Within the records, find every line that includes the word "beside" and copy it.

─── Material for this task

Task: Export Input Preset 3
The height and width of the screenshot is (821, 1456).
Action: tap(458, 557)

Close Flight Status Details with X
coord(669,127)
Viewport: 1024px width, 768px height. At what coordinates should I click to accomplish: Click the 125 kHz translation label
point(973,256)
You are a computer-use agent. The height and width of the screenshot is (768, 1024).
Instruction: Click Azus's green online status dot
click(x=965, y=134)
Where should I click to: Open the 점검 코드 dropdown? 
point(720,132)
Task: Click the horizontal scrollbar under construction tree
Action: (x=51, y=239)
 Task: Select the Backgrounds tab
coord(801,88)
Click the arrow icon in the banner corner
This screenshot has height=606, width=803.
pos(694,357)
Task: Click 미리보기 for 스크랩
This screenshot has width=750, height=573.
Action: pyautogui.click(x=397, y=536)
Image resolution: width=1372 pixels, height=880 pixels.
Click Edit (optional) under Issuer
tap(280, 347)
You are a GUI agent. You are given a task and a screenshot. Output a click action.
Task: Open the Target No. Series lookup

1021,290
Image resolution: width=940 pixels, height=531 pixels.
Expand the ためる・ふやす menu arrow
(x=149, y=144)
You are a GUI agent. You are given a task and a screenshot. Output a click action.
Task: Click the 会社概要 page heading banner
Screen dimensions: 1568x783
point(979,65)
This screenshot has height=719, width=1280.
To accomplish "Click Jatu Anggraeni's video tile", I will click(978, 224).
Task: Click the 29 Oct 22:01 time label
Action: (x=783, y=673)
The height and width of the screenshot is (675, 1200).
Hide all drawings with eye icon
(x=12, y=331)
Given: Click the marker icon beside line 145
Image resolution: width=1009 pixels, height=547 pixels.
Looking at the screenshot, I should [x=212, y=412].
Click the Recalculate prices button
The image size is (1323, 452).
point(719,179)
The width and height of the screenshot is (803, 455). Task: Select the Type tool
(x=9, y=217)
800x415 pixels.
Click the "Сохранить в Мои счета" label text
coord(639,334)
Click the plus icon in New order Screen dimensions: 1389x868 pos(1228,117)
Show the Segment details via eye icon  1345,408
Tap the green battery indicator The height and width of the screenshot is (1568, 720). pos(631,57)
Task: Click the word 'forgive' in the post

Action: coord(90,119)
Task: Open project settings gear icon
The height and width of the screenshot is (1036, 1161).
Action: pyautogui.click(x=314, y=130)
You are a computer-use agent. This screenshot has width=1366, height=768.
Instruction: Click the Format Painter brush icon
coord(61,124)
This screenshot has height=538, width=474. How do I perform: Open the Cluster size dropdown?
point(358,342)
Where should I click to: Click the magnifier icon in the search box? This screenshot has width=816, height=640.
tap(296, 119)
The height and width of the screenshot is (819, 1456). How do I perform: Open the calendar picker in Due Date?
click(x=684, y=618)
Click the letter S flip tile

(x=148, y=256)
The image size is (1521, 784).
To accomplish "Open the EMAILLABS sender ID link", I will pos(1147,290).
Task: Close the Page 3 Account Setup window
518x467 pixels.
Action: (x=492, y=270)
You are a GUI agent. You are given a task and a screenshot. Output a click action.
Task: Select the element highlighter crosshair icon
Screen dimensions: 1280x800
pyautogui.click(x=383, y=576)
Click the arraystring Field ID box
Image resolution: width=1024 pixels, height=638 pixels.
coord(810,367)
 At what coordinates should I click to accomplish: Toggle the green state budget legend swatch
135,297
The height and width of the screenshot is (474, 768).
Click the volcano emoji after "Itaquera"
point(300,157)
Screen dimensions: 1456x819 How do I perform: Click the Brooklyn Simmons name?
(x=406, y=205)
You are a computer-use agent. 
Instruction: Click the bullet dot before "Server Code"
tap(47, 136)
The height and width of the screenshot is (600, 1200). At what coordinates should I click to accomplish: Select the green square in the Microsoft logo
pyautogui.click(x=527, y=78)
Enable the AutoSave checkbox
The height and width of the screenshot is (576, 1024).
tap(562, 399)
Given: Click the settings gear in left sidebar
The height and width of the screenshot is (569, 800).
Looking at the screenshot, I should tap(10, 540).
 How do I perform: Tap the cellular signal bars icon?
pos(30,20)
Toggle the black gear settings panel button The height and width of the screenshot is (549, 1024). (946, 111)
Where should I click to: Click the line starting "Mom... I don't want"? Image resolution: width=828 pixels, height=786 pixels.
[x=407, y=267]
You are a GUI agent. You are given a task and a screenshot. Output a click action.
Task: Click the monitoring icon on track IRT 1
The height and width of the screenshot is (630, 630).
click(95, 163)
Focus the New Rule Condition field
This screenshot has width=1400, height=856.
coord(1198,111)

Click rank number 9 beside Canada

──────

Answer box:
Given: Click the marker icon beside line 145
Click rank number 9 beside Canada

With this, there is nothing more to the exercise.